Shockable initial rhythm, witnessed cardiac arrest, by-stander CPR and lower low-flow time increase the likelihood of survival. Multiple studies have proven that no-flow (time between the arrest and the beginning of BLS manoeuvres) and low-flow time (time from the beginning of BLS to ROSC) together with the quality of the cardiac massage are the major determinants of the success in attaining ROSC [15, 16, 17]. Likewise, an initial shockable rhythm predicts better outcomes since an effective treatment (i.e. shock/defibrillation) is immediately available to paramedics. Interestingly, Wah et al showed that an initial non-shockable rhythm, subsequently converted to a shockable rhythm was associated with better post-arrest survival and neurological outcomes when compared to a “continuous” non-shockable rhythm [18].

On the other hand, a non-shockable rhythm can be the initial arrest rhythm, in which case it tends to reflect a more chronic severe condition prior to the arrest and/ or is the consequence of longer delays in response that increase the probability of an initial shockable rhythm turning into a non-shockable one. An arrest at home/ private setting is less likely to be promptly rescued by professionals or people who can perform BLS manoeuvres. Therefore, there is a higher probability of deterioration of the patient’s status. However, regardless of the circumstances and primary pathophysiologic mechanism, a non-shockable rhythm strongly correlates with worse outcomes [19].

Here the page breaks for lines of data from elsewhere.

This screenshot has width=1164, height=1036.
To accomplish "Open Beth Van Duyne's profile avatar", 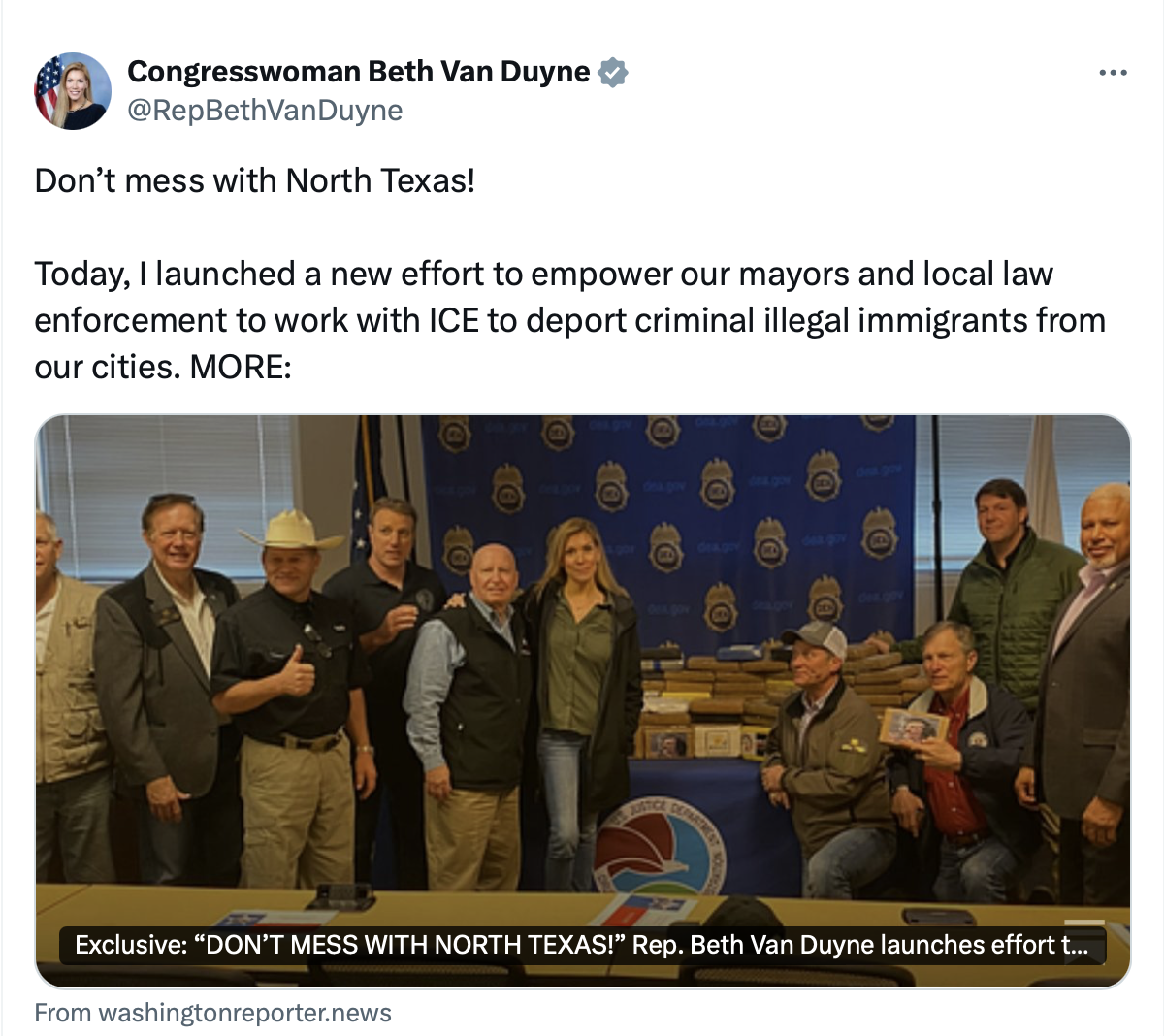I will pyautogui.click(x=73, y=91).
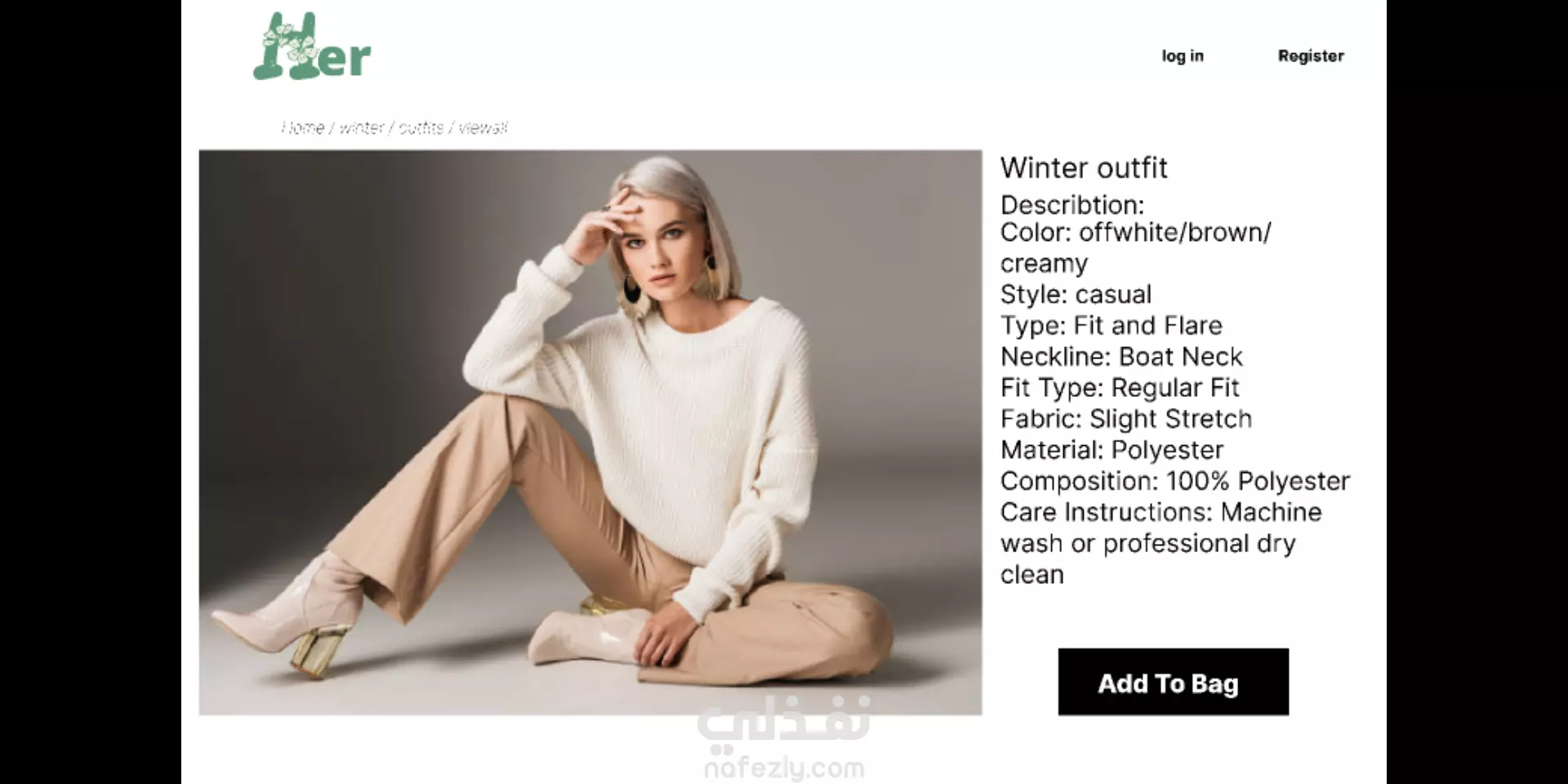Screen dimensions: 1568x784
Task: Select winter in the breadcrumb trail
Action: tap(362, 127)
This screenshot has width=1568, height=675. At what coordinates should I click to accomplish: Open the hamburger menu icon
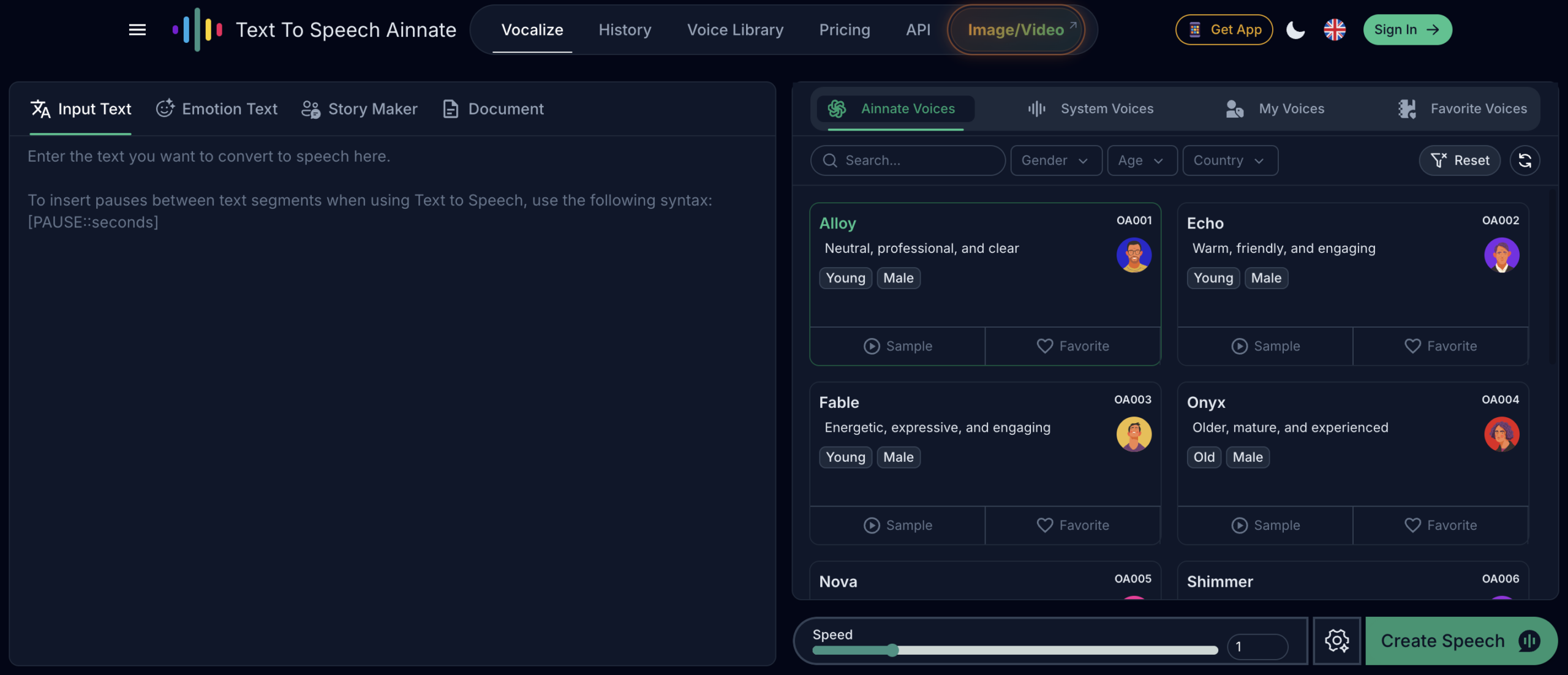pos(137,29)
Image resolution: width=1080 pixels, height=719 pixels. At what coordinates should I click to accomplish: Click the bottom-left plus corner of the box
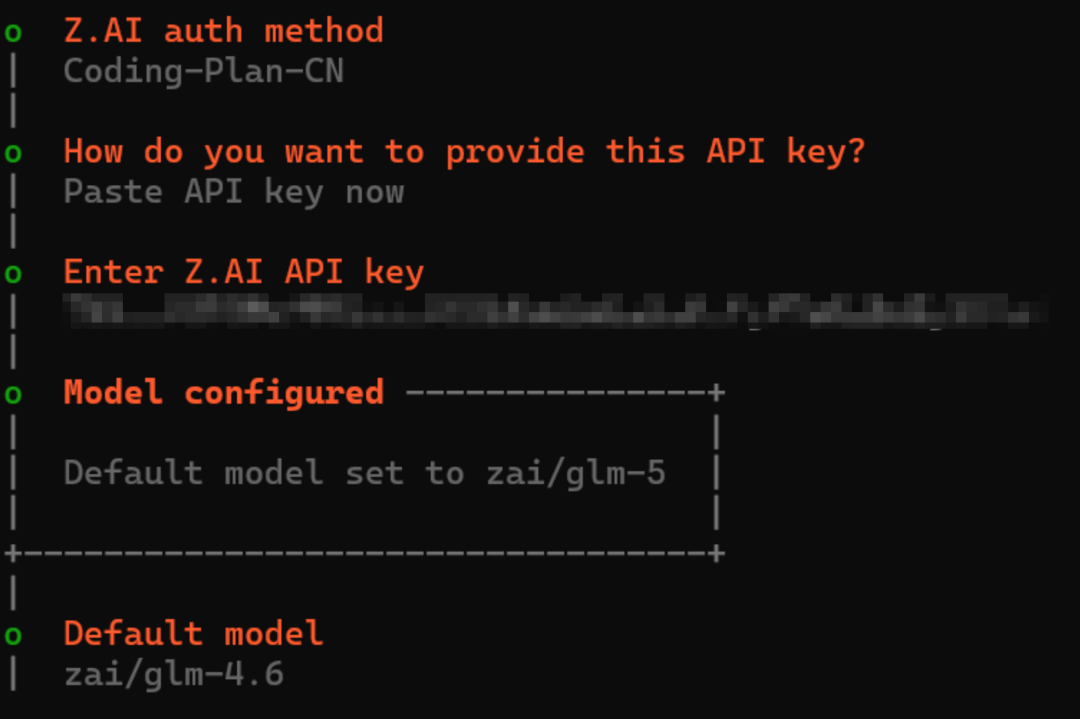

Adrenaline is one of the few drugs incorporated in advanced life support algorithms [20]. The vasoconstriction effect is mediated by α-adrenergic receptors and promotes increased coronary blood flow, leading to increased probability of ROSC but has no impact in survival to hospital discharge [21, 22, 23, 24]. Higher doses of adrenaline pre-ROSC associate with lower survival rate during hospital stay as they correlate directly with longer low-flow times [22, 23]. Furthermore, adrenaline was linked to ischemic lesions provoked by the vasoconstrictor effects on microvascular cerebral circulation and correlated to higher risk of poor neurological outcome [21, 25]. In the recent PARAMEDIC-2 trial >8000 patients were randomized to either adrenaline or placebo during ALS efforts. Investigators found that the use of adrenaline resulted in a higher rate of 30-day survival. However, there was no difference between the groups (adrenaline vs placebo) concerning the rate of a neurological favourable outcome since survivors in the adrenaline group had more frequently severe neurological impairment [25]. This powerful trial confirms the results of previous observational studies and questions the role of adrenaline use during OHCA.

Cardiac findings

The majority of studies refer an association between in-hospital survival and the performance of CA and PCI if necessary [1, 15, 26]. However, contrary to our study where only patients with sigCAD were included, the majority of these studies enrol patients with both coronary and non-coronary causes for OHCA. A study in OHCA patients with STEMI found that cardiogenic shock and multivessel disease were associated with mortality [9]. Our findings also revealed a tendency for more severe CAD and larger infarcts sizes (reflected by higher troponin elevations) in non-survivors although it didn’t reach statistical significance, pointing to the need of larger studies to prove its impact on survival

LVEF is considered an echocardiographic measure of myocardial dysfunction but its prognostic significance in OHCA patients is controversial and robust data is missing. Some observational studies report an association between LV dysfunction and survival [27, 28] while others [3, 29, 30], like ours, found that it doesn’t impact outcomes. Interestingly, Jentzer et al, showed that diastolic dysfunction is associated with in-hospital and long-term mortality, considering it a more important variable in predicting patient outcomes [31].

Metabolic alterations

Blood-gas analysis provides critical information after rOHCA and unfavourable outcomes correlate with higher lactate and lower pH levels at admission and during hospital stay, reflecting a longer body exposure to ischemia [32, 33, 34]. However, the cut-off points of blood lactate and pH levels are not well established. pH is influenced by CO2 clearance, HCO3- and anion gap which includes lactates, hence its variation may reflect more broadly on the status of vital organs. pH levels can therefore be a more specific predictor of outcome when compared to lactate levels, as seen in Momiyama et al [34]. In our study, we went further in exploring the importance of metabolic alterations. Interestingly, we found that the inability to achieve metabolic balance, expressed by the maintenance of altered values at the 24h blood-gas analysis, strongly correlated with mortality. This persistent metabolic derangements reflect circulatory failure with subsequent impaired regulation of homeostasis, both of which classically associated with dismal prognosis.

In-Hospital Evolution

In-hospital complications are frequent in OHCA patients. Anoxic brain injury is the most frequent cause of death after OHCA occurring in up to 66% of patients [35]. Current guidelines recommend using information from clinical, biochemical and imaging tests performed >72h after the arrest to more accurately define irreversible neurological damage[36]. Using this criteria, anoxic brain injury was present in 38% of our patients and powerfully signalled mortality. Accurately defining a poor neurologic outcome in the OHCA population is of crucial importance to avoid untimely withdrawal of care.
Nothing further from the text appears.